Task statement -> Translate this sentence from the passage on embossing below into Spanish: "Embossing is a very simple process to create a gorgeous result, involving inexpensive materials and tools."

Reading passage ->
I have always loved personalised things. As a child, I would always search those swivelling stands for my name on keyrings, mugs, stickers. Fortunately for me, my dad was always obliging, so I would have hairbrushes and notepads with "Elizabeth" on it. My husband on the other hand has a unique name. He has to spell his name letter-by-letter to everyone, let alone find his name anywhere. He vowed that when he had kids, he would name them something more mainstream. So fast forward a few years, equipped with some embossing powder and a heat gun, I love to personalise EVERYTHING.
Embossing has been around for decades and is commonly used to create a raised texture on paper craft and cards. Embossing is a very simple process to create a gorgeous result, involving inexpensive materials and tools. All you basically need is embossing glue, embossing powder and a heat gun. Since the introduction of embossing glue pens, embossing has become a popular art form amongst calligraphers and letterers as you can basically emboss on any heat resistant surface.

(Records from a pointing dataset)
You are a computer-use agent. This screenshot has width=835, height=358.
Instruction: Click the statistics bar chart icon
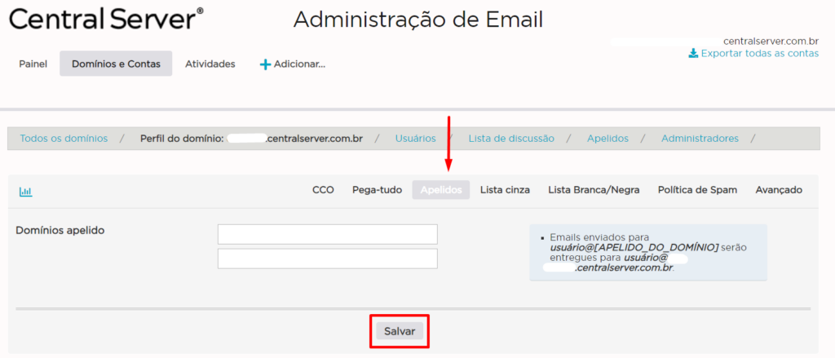tap(25, 192)
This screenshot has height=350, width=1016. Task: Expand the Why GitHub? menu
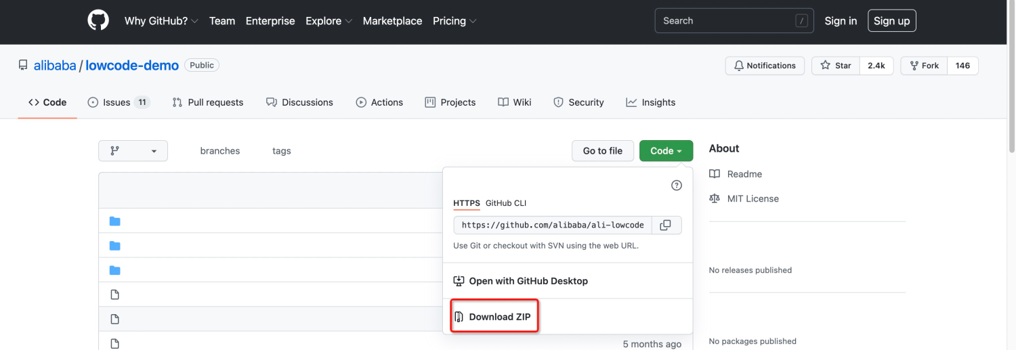tap(161, 21)
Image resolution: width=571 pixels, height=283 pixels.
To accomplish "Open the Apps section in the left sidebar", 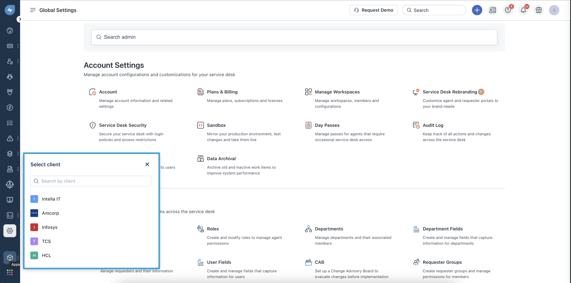I will (10, 258).
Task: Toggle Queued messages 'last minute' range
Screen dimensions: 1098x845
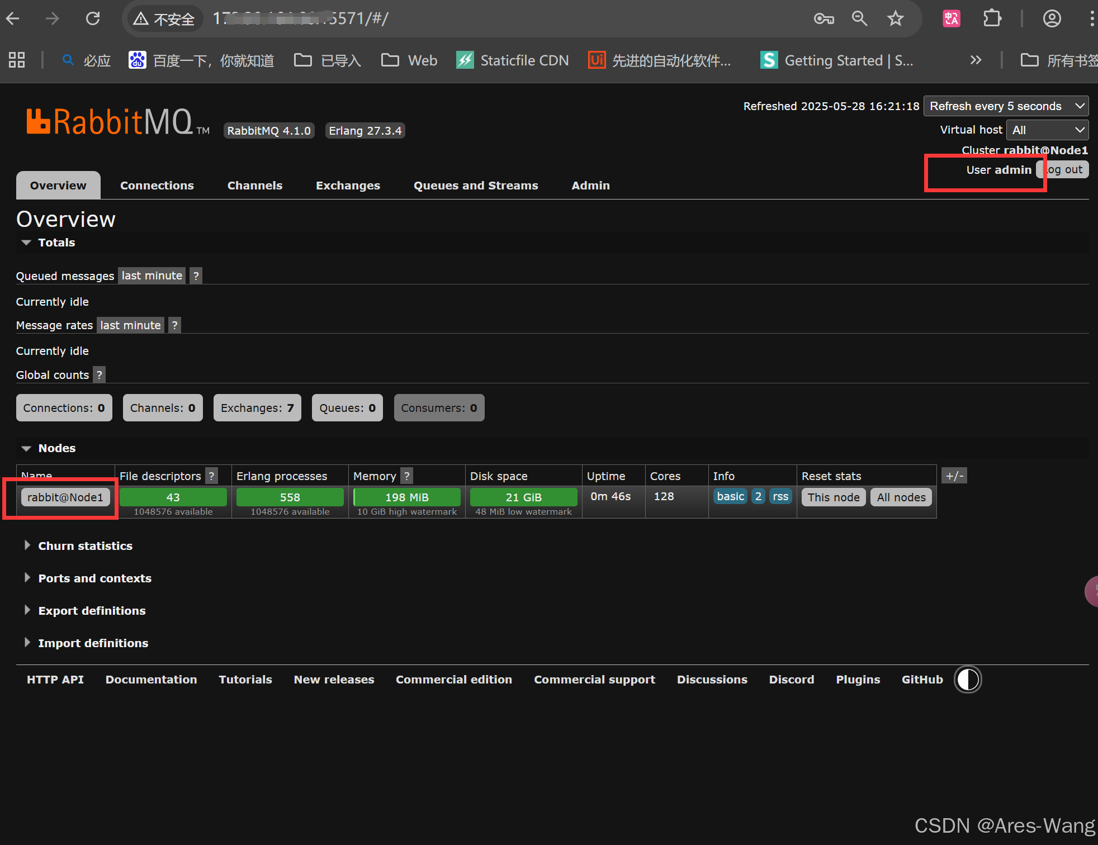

Answer -> El estampado en relieve es un proceso muy sencillo para crear un resultado precioso, que emplea materiales y herramientas económicos.